- The Washington Times - Monday, December 19, 2016

Sen. Ted Cruz has called on the Smithsonian Institution to recognize Supreme Court Justice Clarence Thomas‘ “incredible contributions to the country,” saying he was “deeply disturbed” to learn that the black conservative does not have a prominent display at the National Museum of African American History and Culture.

Mr. Cruz wrote a letter to Smithsonian leaders on Monday, saying they “made a mistake by omitting the enormous legacy and impact” of Justice Thomas from the recently opened museum in northwest Washington.

“I became deeply disturbed upon learning that Justice Thomas’s moving story and incredible contributions to the country are not even mentioned, much less discussed in detail in the museum,” the Texas Republican wrote. “Making matters worse, the only reference to Justice Thomas is in regard to a single individual’s controversial accusation against him at his Senate confirmation hearing twenty-five years ago.”

Mr.
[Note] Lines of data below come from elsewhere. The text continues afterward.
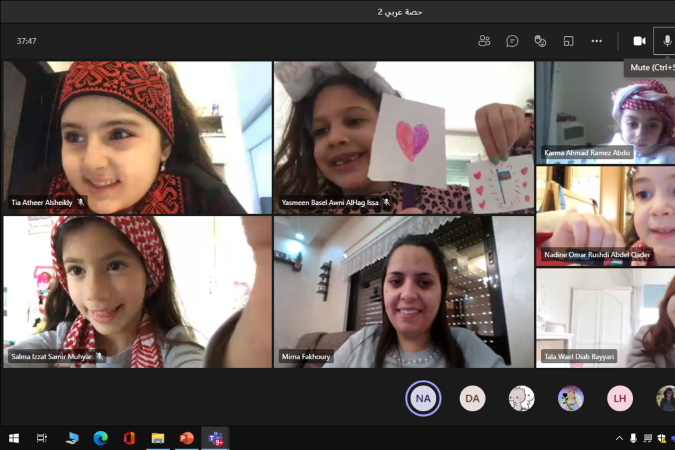Viewport: 675px width, 450px height.
Task: Open Task View in the taskbar
Action: pos(42,438)
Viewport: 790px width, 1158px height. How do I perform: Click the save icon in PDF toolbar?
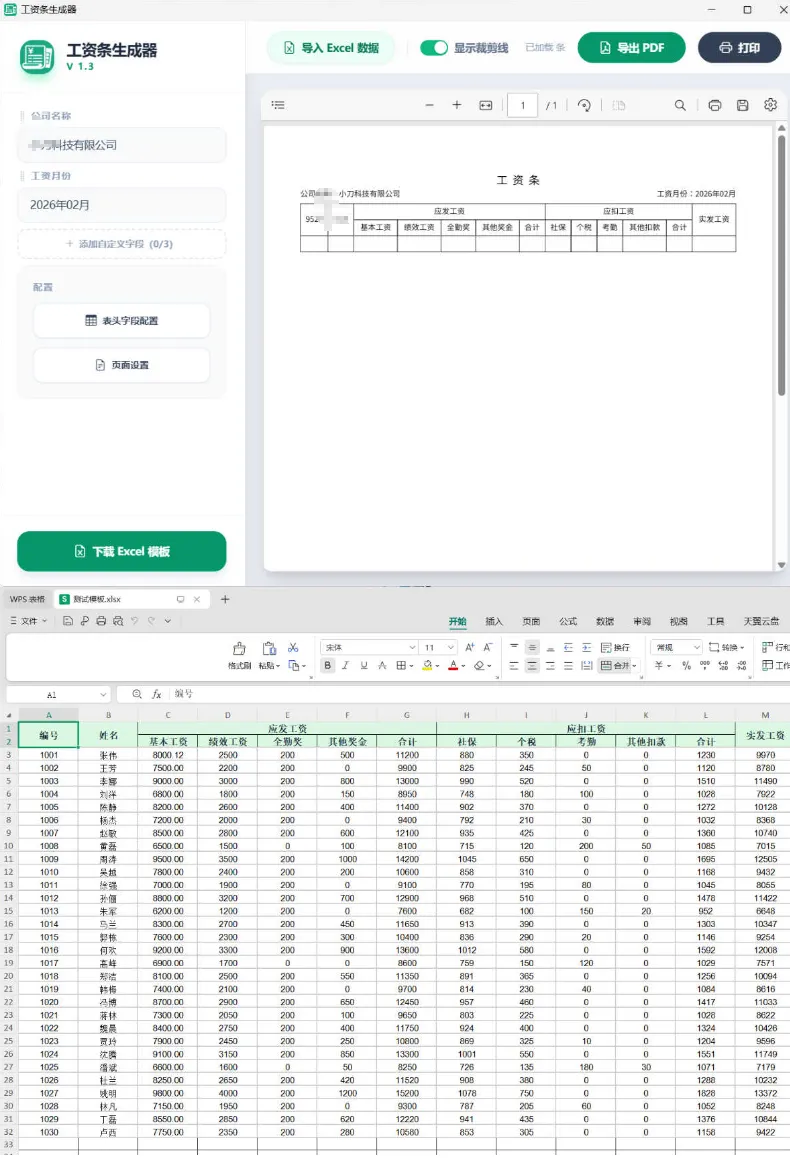click(x=742, y=105)
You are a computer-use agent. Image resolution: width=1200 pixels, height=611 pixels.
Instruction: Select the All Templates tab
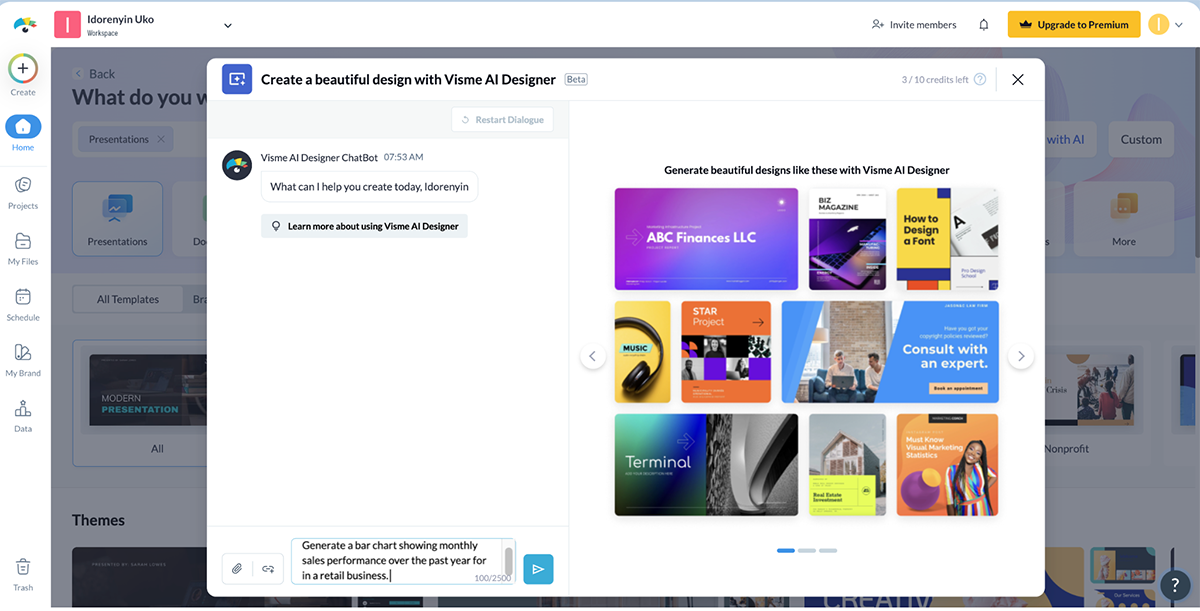pos(127,298)
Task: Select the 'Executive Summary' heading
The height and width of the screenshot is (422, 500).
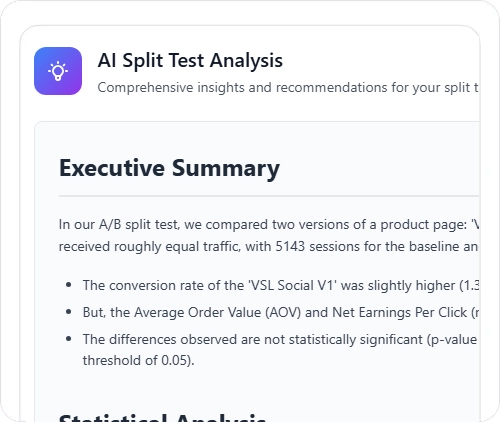Action: [169, 168]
Cruz was referring to Anita Hill, a former employee of Justice Thomas who famously accused him of sexually harassing her during testimony at his confirmation hearings in 1991.

“I am concerned that millions of Americans, of all ages, races, religions, and walks of life, one passing through this museum, will be subjected to a singular and distorted view of Justice Thomas, an African-American who survived segregation, defeated discrimination, and ascended all the way to the Supreme Court,” Mr. Cruz wrote.
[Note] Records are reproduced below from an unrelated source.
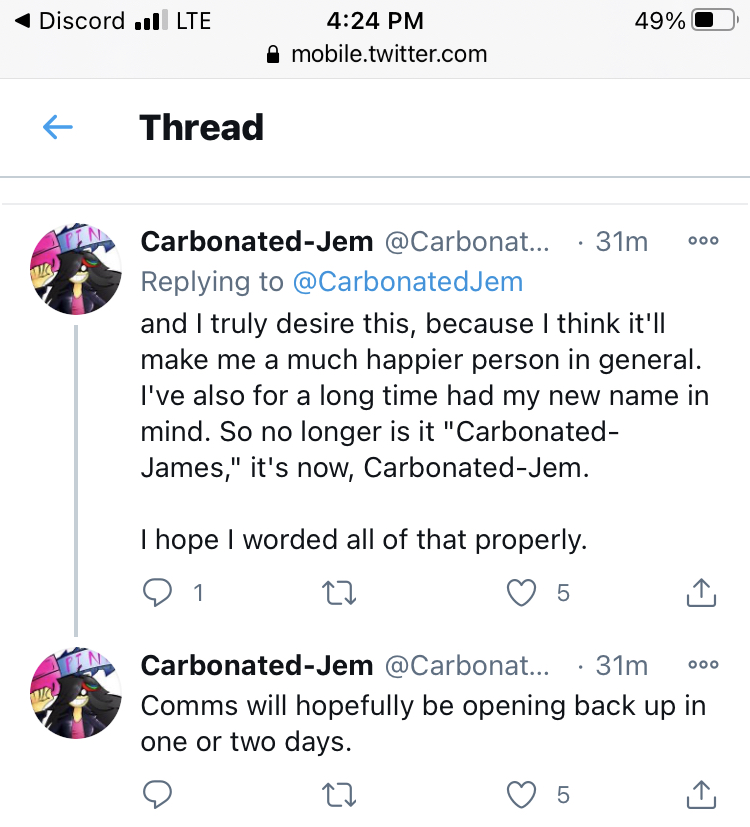Open the first tweet's 31m timestamp

pos(621,242)
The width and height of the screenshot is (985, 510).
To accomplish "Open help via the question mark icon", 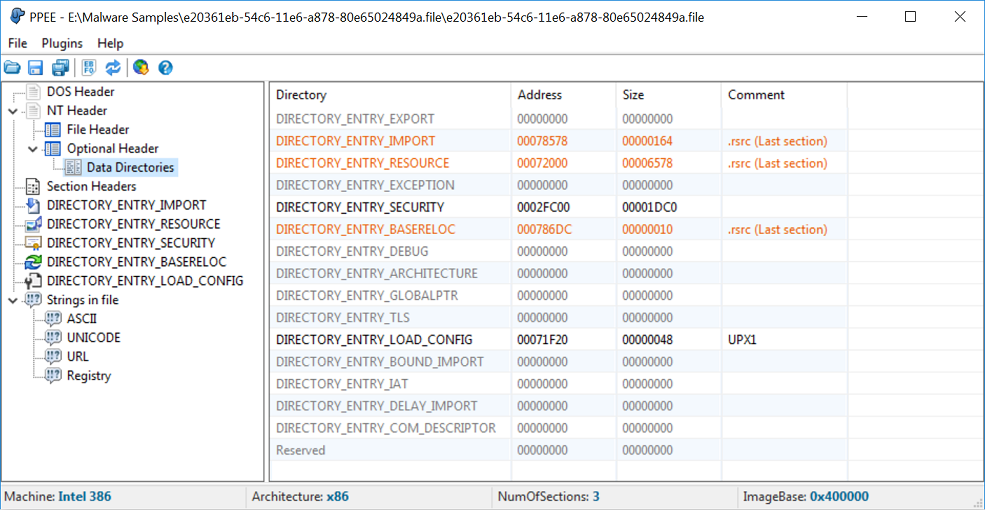I will 165,67.
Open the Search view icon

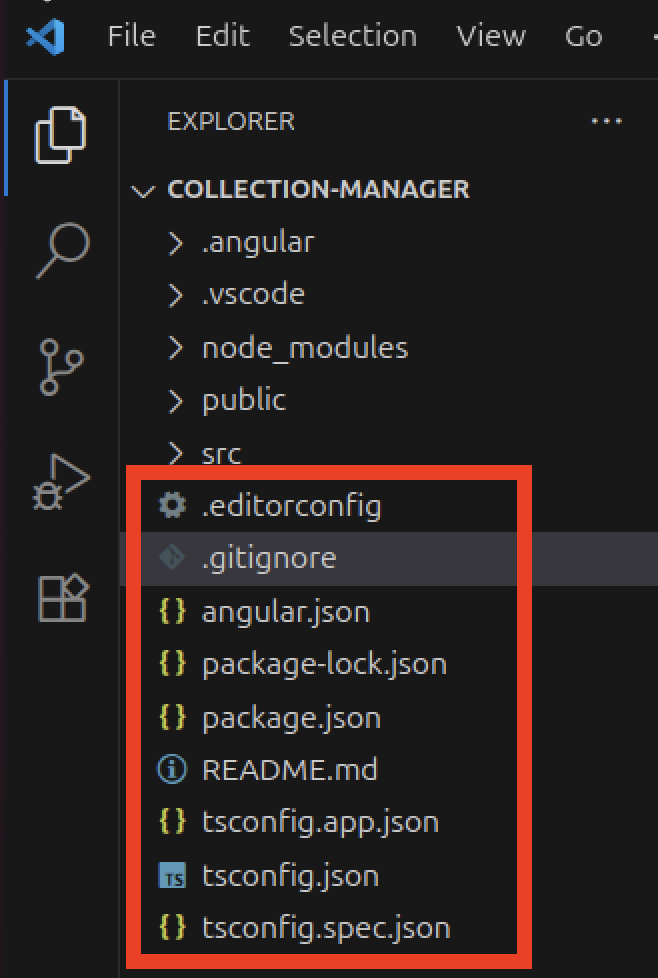point(61,251)
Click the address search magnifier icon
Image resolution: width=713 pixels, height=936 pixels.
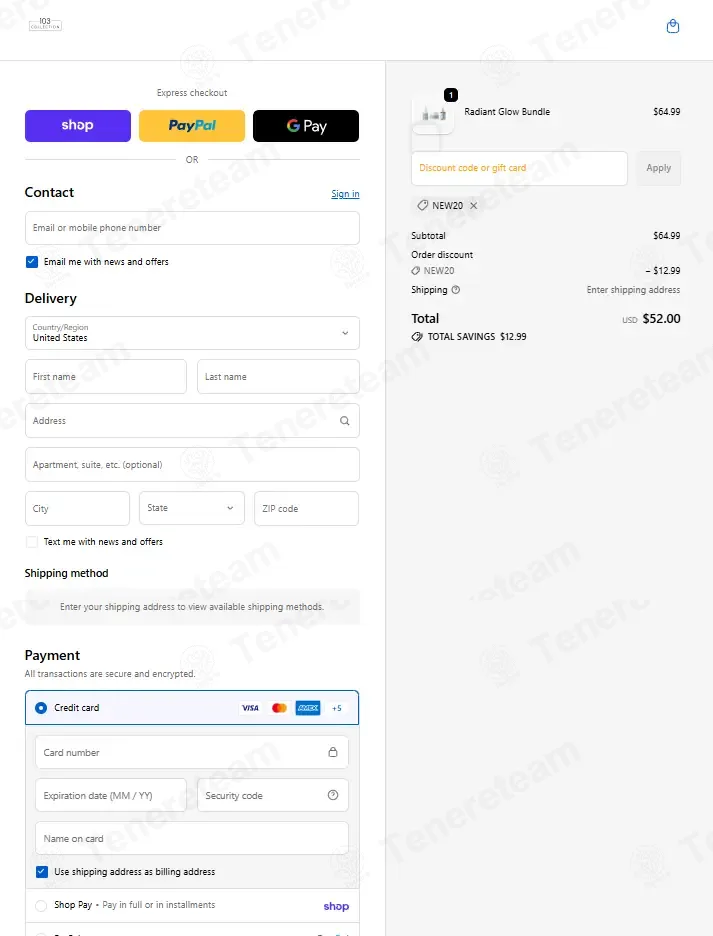click(345, 421)
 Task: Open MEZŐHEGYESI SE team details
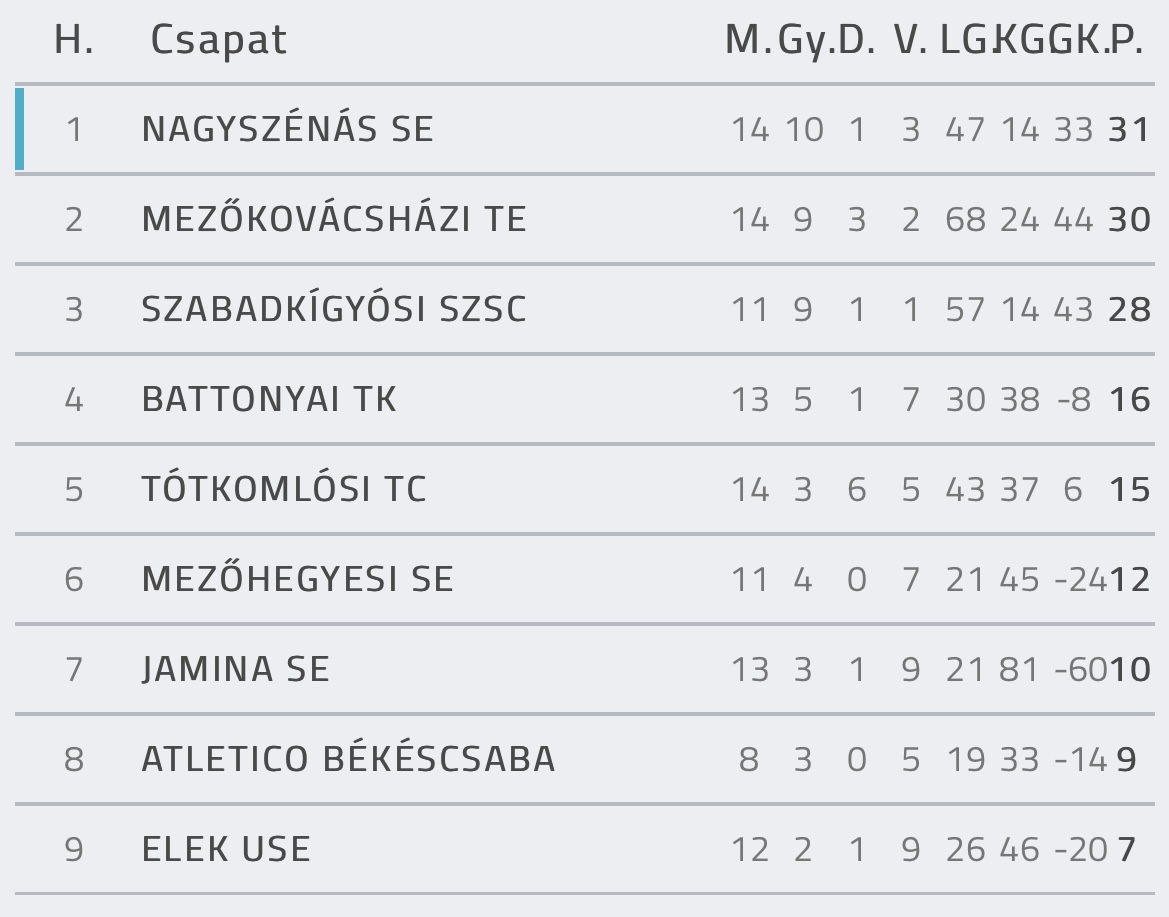(x=297, y=579)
The senator said he wasn’t interested in rewriting history.

“To be clear, I am not petitioning for a partisan hagiography of Justice Thomas, nor am I asking that everything critical of him be excluded,” he wrote. “I am simply requesting that a fair and accurate portrayal of his powerful story be included, for the great benefit of millions of future museum-goers.”

Mr. Cruz and several other Republican senators introduced a resolution earlier this month asking the Smithsonian Institution to recognize the “historical importance” of Justice Thomas.

A Smithsonian official addressed the controversial omission in October, saying the museum can’t be expected to tell “every story” in its inaugural exhibitions.

“There are many compelling personal stories about African Americans who have become successful in various fields, and, obviously, Associate Justice Thomas is one of them,” Linda St. Thomas, chief spokesperson for the Smithsonian, told CNS News at the time. “We will continue to collect and interpret the breadth of the African American experience.”